For the word "Privacy", copy every line of the material that includes it.

Given records
================
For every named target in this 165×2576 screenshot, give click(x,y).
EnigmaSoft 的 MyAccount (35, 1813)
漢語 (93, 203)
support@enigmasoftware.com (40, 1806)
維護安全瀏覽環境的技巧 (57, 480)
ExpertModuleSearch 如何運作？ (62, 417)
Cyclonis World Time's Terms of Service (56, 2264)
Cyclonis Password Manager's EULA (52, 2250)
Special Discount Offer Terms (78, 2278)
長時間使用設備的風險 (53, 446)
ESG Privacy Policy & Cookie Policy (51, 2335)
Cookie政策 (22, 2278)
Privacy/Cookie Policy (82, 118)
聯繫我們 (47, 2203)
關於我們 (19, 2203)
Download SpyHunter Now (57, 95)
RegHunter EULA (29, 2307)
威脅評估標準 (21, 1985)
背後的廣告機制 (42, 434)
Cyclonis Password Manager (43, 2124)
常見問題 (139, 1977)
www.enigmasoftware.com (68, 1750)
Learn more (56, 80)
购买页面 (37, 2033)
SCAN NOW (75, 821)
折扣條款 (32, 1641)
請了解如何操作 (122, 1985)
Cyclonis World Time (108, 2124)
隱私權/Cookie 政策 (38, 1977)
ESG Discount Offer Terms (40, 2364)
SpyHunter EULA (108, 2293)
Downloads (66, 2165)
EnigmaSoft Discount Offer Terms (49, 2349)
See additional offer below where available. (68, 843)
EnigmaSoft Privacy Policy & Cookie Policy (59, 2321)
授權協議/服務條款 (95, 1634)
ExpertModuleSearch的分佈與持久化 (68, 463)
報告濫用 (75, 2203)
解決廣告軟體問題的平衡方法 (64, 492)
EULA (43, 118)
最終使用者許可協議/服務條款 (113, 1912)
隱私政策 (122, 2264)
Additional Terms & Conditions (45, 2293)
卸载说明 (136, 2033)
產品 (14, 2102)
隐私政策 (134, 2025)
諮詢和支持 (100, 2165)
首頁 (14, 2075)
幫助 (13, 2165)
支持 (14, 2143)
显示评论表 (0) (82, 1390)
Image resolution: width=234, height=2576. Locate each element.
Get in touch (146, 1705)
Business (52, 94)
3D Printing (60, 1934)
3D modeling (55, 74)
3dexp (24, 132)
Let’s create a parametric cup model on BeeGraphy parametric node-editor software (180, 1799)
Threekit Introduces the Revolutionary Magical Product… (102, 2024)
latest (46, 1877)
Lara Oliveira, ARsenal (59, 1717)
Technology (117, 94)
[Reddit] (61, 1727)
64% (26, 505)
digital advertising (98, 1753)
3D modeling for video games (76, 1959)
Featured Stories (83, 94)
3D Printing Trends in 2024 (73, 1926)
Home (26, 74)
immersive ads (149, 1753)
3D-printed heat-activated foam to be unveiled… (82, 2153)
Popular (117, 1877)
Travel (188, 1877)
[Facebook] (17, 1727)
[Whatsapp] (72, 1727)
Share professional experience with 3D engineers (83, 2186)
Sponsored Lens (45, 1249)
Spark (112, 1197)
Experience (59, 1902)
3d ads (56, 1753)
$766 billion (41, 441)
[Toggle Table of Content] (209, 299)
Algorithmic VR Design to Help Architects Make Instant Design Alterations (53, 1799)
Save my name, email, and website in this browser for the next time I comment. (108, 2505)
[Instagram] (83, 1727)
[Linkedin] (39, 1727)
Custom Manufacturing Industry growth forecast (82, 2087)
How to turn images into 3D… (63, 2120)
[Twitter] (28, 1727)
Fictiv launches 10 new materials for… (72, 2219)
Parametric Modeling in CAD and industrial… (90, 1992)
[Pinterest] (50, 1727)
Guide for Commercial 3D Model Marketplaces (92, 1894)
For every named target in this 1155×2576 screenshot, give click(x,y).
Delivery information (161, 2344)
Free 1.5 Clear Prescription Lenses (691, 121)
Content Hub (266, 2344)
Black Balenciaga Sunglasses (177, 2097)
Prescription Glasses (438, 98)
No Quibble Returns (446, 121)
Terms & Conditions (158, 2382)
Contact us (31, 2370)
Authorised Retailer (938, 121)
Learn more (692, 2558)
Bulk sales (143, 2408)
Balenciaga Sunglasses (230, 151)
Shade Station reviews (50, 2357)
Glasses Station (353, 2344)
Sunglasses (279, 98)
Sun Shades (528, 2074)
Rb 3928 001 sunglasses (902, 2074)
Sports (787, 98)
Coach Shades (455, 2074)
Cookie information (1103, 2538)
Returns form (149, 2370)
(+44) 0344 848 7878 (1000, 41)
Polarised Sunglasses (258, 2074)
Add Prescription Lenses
================
Expected answer
ESG Privacy Policy & Cookie Policy (51, 2335)
Privacy/Cookie Policy (82, 118)
EnigmaSoft Privacy Policy & Cookie Policy (59, 2321)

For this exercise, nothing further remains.